GitHub has a mascot called Octocat, a cat with five tentacles and a human-like face.

Salis Lab Private-Code

Navigate to Private-Code. If you can't, that means you need to get Dr. Salis to add you as a collaborator. Email him now! You'll need to set up a username and password for GitHub.

Git commands

The basic Git commands I use on a daily basis are listed below. If you read through the rest of this page in order, you can follow along by executing the same commands. By the end of this mini-tutorial, you'll have the latest version of the Private-Code repository on your local machine, and you'll even make your first contribution to our code base!

To proceed, you should be working in a Unix-based OS (Mac OS or a Linux derivative). Git comes pre-installed on most Debian-based Linux operating systems (e.g. Ubuntu, elementary). To my knowledge, if you are in a Mac OS you need to install Git from the download page.
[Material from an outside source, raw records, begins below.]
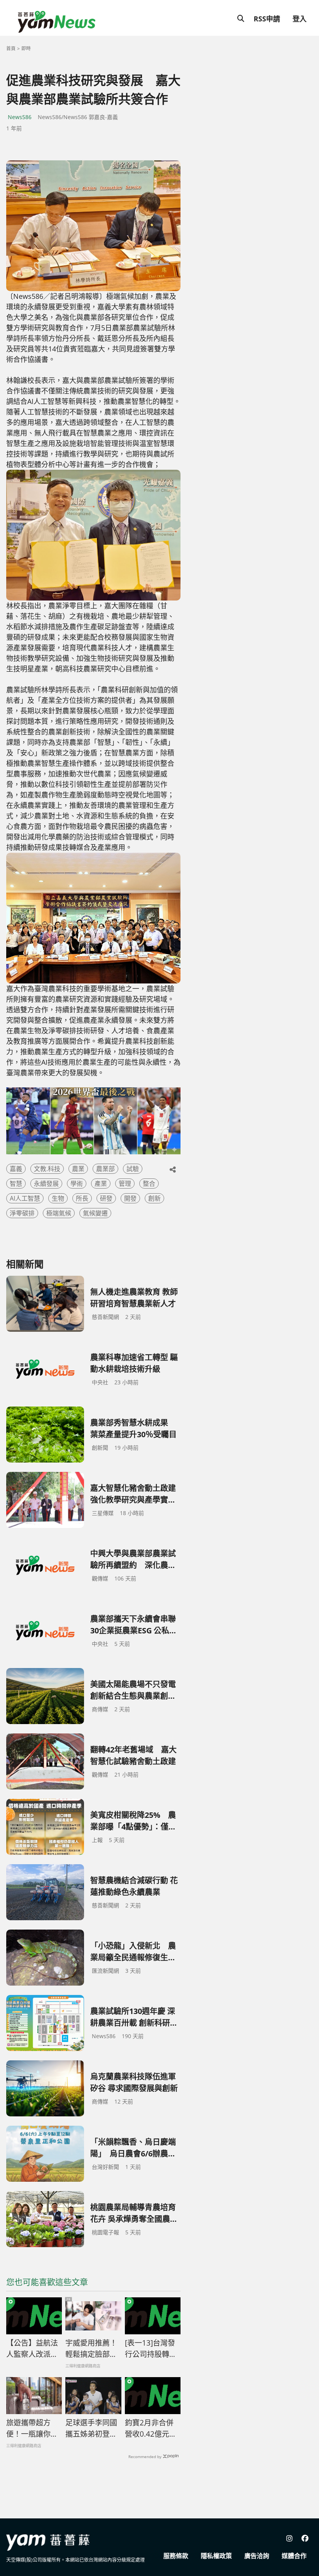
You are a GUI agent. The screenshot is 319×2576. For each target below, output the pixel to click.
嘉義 (16, 1168)
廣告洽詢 (256, 2555)
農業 (78, 1168)
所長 (82, 1198)
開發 (130, 1198)
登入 (300, 18)
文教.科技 (47, 1168)
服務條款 (175, 2555)
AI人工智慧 (25, 1198)
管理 (125, 1183)
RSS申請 (267, 18)
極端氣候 (58, 1213)
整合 (149, 1183)
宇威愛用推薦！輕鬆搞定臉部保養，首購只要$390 (91, 2349)
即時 (26, 48)
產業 (101, 1183)
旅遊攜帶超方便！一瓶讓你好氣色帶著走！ (32, 2428)
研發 (106, 1198)
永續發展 (46, 1183)
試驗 (132, 1168)
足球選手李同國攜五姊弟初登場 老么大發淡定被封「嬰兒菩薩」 (91, 2428)
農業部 (105, 1168)
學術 (76, 1183)
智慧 (16, 1183)
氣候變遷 (95, 1213)
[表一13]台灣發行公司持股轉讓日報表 (151, 2349)
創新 (154, 1198)
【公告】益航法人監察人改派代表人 (32, 2349)
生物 (58, 1198)
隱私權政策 (216, 2555)
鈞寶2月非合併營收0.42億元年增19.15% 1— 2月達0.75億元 (151, 2428)
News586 (20, 117)
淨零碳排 (22, 1213)
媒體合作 (294, 2555)
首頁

The first time you use Git, it will ask you to provide your name and email address. You can do this with the following commands. Instead of "Your Name" you would put your name (e.g. Alex Reis) and instead of "email@psu.edu" you would put your email (e.g. alex.reis@psu.edu).

$ git config --global --user.name "Your Name"
$ git config --global --user.email "email@psu.edu"

If you forget to define your user.name and user.email, you won't get any further in this tutorial, because GitHub will demand that you run these two commands before you execute any others.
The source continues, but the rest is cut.